Try Smoke or Fire for punk rock, think the are signed to Fat Wreck  Also early At The Drive In and Thrice if you don't mind Thursday.

Can't recomend *shels and Devil Sold His Soul enough either, I promise you your hairs will stand up for some of there stuff dude!


----------



## Idlewillkill (Jun 3, 2009)

Aahhh and a band called Isis!


----------



## big ben (Aug 25, 2009)

Alex_225 said:


> Definitely back up Capdown, brilliant band and superb live too.


capdown are fuking awesome live!!! seen them loads of times because they were local to me, so went to some pretty small nutty gigs back in the day :thumb:


----------



## Alex_225 (Feb 7, 2008)

I only got to see them live, mate's parents were gig promoters so got to go back stage and stuff but never got round to speaking to any of them!! 

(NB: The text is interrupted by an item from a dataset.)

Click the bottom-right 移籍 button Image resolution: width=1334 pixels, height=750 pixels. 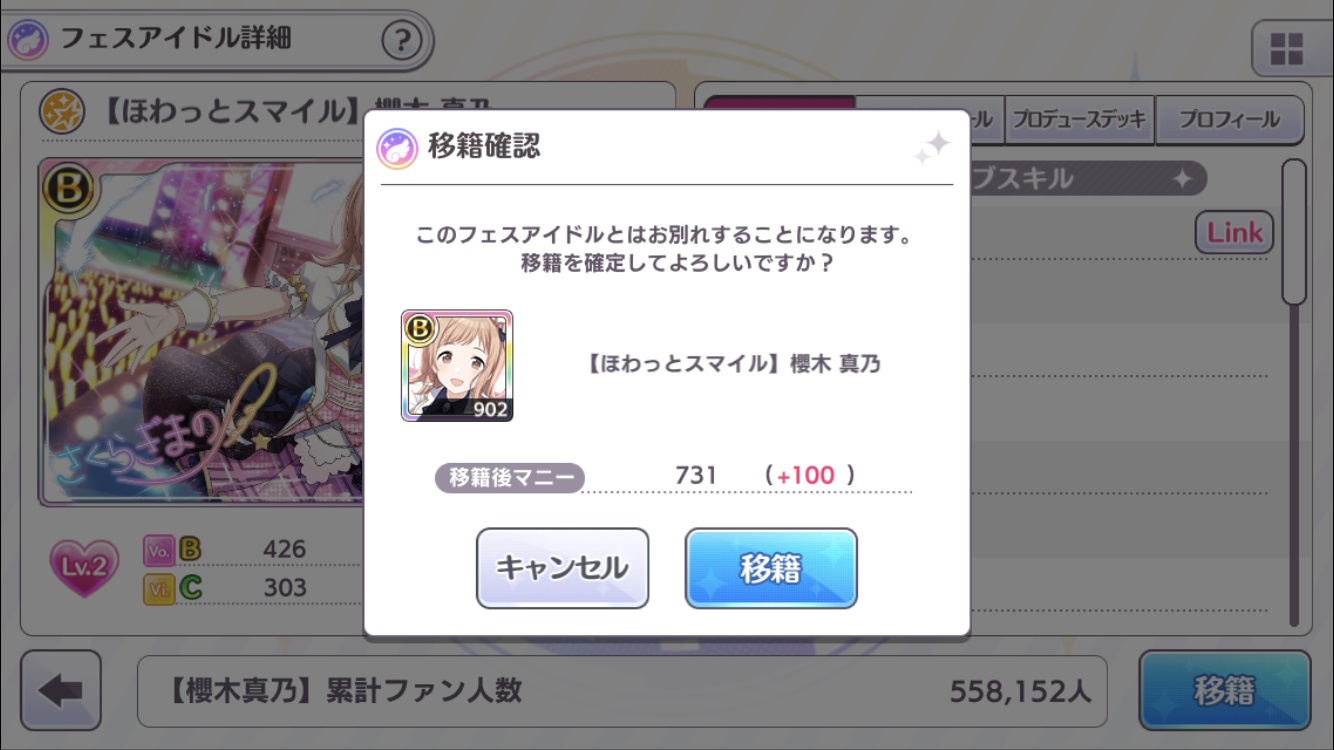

I think they've split now though.


----------



## big ben (Aug 25, 2009)

have they, wouldnt know tbh... i remember speaking to them in a bar in northampton, they love it!! and got them to sign my jumper randomly pissed up :lol:


----------



## Shiny (Apr 23, 2007)

Idlewillkill said:


> Try Smoke or Fire for punk rock, think the are signed to Fat Wreck  Also early At The Drive In and Thrice if you don't mind Thursday.
> 
> Can't recomend *shels and Devil Sold His Soul enough either, I promise you your hairs will stand up for some of there stuff dude!


I've got Realtionship of Command by at the Drive in, not listened to it for a while though so i'll have to dig it out.

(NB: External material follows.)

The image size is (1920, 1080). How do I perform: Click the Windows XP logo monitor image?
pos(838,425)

I've note heard the others, so i'll be on the case.

Cheers :thumb:


----------



## Frothey (Apr 30, 2007)

Shiny said:


> Faith No More is more my missus type music, she's mainly into the really crap metal though like Bon Jovi , Poison, GnR, Styper etc :lol:


funny that, playingFNM my missus was like "why haven't you put that on my ipod".....

I'm actually playing a load of the c*ck rock at the moment, LA Guns, Skid Row, G'n'R, Salty Dog, etc at the moment - but that's probably 'cos I love the irony of Steel Panther. It's also made me want one of these...










Ah, the Eighties. Great days :lol:


----------



## Mick (Jan 23, 2010)

how about chickenfoot?

Or if you just want something weird ronnie james dio.

"ride the tiger, you can see his stripes but you know hes clean"

drugs have a lot to answer for . . . . .


----------



## alan_mcc (Oct 28, 2008)

******* - now there's a real song.

Listen to some Killswitch Engage - the end of heartache/my cursa/my last serenade/rose of sharyn to name a few


----------



## Ross (Apr 25, 2007)

Bloodbath,Opeth,Alice in Chains,Queens of the stone age ect:thumb:


----------



## Shiny (Apr 23, 2007)

I meant to reply to this over the weekend when i listened to a few songs.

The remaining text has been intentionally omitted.